## Problem statement:
Repeat exactly, and only, the lines of the entries below from the one with "932x550 pixels." through the one with "Disable print card", both ends included.

(Saved data entries)
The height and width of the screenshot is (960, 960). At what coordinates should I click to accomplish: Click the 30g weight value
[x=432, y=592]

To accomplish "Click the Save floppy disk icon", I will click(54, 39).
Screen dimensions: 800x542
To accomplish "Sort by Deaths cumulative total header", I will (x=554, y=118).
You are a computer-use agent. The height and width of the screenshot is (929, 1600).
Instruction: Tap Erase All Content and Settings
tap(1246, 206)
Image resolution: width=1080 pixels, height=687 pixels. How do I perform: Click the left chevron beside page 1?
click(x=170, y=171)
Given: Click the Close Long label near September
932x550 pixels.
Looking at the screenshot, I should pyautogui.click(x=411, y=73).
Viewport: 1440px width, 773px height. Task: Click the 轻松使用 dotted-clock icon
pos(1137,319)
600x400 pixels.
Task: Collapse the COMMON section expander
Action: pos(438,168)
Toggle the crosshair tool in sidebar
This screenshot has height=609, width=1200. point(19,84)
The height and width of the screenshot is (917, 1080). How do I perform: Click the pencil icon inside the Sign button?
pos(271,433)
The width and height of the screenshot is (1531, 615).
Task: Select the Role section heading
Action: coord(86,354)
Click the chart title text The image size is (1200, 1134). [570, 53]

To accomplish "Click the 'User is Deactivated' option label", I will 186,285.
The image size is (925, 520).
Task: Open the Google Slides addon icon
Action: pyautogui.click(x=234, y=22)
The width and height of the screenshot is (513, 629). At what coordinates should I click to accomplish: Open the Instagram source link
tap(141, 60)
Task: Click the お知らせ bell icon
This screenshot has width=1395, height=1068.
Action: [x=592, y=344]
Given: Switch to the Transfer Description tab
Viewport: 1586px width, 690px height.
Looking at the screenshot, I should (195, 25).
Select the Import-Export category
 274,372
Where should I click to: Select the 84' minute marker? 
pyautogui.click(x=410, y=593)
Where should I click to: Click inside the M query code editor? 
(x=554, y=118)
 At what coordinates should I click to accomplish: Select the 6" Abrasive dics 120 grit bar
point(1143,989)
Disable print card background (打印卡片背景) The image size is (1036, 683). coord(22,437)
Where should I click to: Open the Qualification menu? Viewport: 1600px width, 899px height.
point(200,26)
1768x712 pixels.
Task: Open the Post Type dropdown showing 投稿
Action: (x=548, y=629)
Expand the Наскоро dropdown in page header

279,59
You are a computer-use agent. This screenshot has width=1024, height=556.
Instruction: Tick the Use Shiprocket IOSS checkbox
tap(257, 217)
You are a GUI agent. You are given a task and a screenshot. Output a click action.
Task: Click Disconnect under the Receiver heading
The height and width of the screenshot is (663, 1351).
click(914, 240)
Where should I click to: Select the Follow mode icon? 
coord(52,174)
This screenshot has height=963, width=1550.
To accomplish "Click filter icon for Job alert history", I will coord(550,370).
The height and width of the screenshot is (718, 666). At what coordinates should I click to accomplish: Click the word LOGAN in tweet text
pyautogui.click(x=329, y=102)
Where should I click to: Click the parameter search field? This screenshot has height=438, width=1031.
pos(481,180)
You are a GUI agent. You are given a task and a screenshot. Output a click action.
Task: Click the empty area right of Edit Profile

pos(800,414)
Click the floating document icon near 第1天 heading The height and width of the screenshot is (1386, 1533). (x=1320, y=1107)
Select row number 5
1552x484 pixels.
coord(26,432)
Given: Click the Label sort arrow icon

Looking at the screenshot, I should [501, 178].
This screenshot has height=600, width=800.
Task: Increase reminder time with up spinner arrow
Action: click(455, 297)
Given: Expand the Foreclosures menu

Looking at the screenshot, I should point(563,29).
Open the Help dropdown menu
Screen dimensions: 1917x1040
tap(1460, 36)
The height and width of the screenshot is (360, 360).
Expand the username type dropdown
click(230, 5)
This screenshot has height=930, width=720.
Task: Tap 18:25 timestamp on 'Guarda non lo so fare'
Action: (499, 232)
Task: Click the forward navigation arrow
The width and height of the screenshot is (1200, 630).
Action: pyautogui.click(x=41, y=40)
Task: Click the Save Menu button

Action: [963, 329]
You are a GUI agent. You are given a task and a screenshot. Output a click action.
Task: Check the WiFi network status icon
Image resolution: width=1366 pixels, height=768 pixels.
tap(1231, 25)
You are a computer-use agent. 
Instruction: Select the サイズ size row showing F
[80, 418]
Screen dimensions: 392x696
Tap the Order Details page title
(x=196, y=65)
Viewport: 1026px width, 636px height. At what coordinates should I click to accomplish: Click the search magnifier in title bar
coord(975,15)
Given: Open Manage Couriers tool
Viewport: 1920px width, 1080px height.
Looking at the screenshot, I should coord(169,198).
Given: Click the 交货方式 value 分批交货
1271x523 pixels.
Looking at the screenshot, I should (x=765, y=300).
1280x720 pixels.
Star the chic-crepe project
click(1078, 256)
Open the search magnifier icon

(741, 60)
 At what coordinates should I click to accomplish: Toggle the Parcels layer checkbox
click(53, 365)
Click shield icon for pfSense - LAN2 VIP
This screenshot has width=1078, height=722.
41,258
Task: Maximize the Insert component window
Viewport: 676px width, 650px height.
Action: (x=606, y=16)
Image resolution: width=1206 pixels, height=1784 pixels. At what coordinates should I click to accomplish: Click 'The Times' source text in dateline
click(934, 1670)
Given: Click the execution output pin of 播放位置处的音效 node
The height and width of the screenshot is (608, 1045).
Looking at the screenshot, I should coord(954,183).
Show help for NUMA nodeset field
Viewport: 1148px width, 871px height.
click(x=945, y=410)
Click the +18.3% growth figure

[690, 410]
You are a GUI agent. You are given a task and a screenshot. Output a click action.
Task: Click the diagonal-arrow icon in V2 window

## Output for this exercise:
932x550 pixels.
Looking at the screenshot, I should pyautogui.click(x=411, y=73).
Viewport: 1440px width, 773px height. Task: Click the 轻松使用 dotted-clock icon
pos(1137,319)
600x400 pixels.
Task: Collapse the COMMON section expander
Action: pos(438,168)
Toggle the crosshair tool in sidebar
This screenshot has height=609, width=1200. point(19,84)
The height and width of the screenshot is (917, 1080). How do I perform: Click the pencil icon inside the Sign button?
pos(271,433)
The width and height of the screenshot is (1531, 615).
Task: Select the Role section heading
Action: coord(86,354)
Click the chart title text The image size is (1200, 1134). [570, 53]

To accomplish "Click the 'User is Deactivated' option label", I will 186,285.
The image size is (925, 520).
Task: Open the Google Slides addon icon
Action: pyautogui.click(x=234, y=22)
The width and height of the screenshot is (513, 629). At what coordinates should I click to accomplish: Open the Instagram source link
tap(141, 60)
Task: Click the お知らせ bell icon
This screenshot has width=1395, height=1068.
Action: [x=592, y=344]
Given: Switch to the Transfer Description tab
Viewport: 1586px width, 690px height.
Looking at the screenshot, I should (195, 25).
Select the Import-Export category
 274,372
Where should I click to: Select the 84' minute marker? 
pyautogui.click(x=410, y=593)
Where should I click to: Click inside the M query code editor? 
(x=554, y=118)
 At what coordinates should I click to accomplish: Select the 6" Abrasive dics 120 grit bar
point(1143,989)
Disable print card background (打印卡片背景) The image size is (1036, 683). coord(22,437)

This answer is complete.